Extracted entries
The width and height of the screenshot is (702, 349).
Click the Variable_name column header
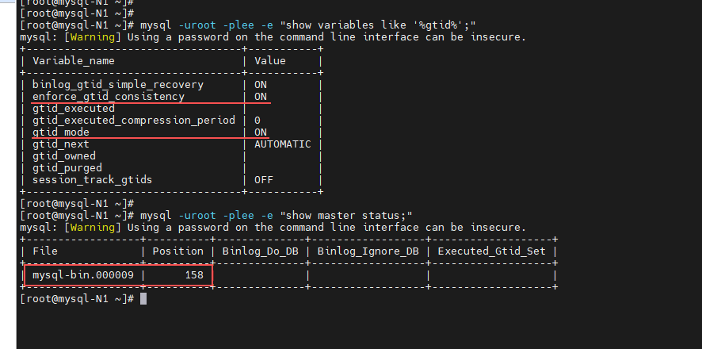click(74, 61)
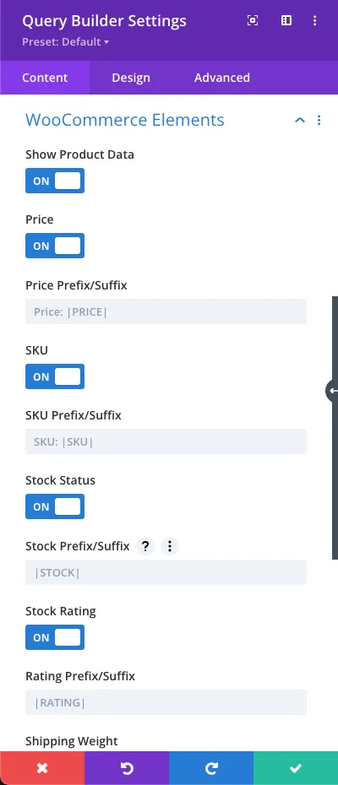Screen dimensions: 338x785
Task: Toggle the Stock Status switch
Action: pyautogui.click(x=55, y=506)

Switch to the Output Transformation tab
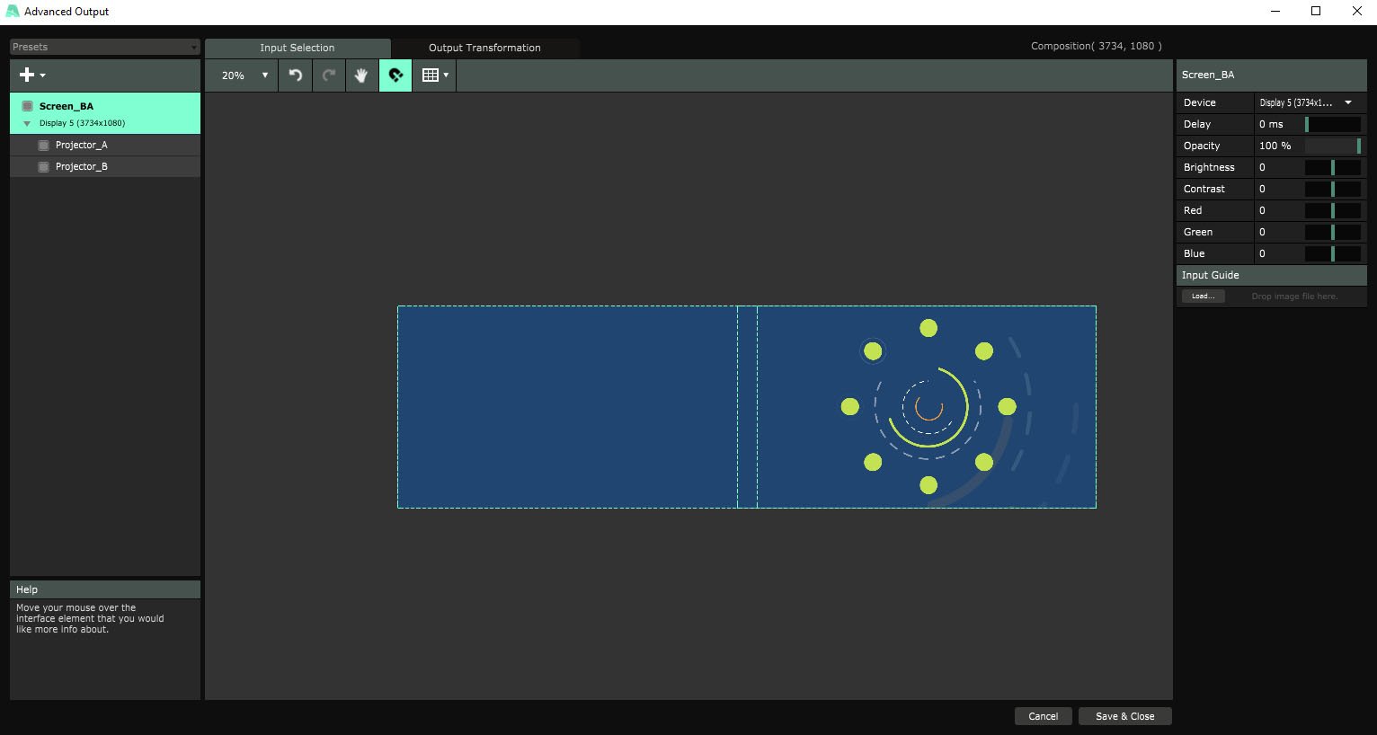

Try it
Please return each line of the listing exactly as written, excluding the images.

Result of the exercise
The width and height of the screenshot is (702, 349).
Click the Variable_name column header
click(74, 61)
Screen dimensions: 338x785
Task: Toggle the Stock Status switch
Action: pyautogui.click(x=55, y=506)

Switch to the Output Transformation tab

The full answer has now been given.